>>

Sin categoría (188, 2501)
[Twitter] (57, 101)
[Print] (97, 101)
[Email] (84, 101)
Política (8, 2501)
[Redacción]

<<

• Work order
Copy out each line of the material and keep every word unchanged.

• Result below
Sin categoría (188, 2501)
[Twitter] (57, 101)
[Print] (97, 101)
[Email] (84, 101)
Política (8, 2501)
[Redacción]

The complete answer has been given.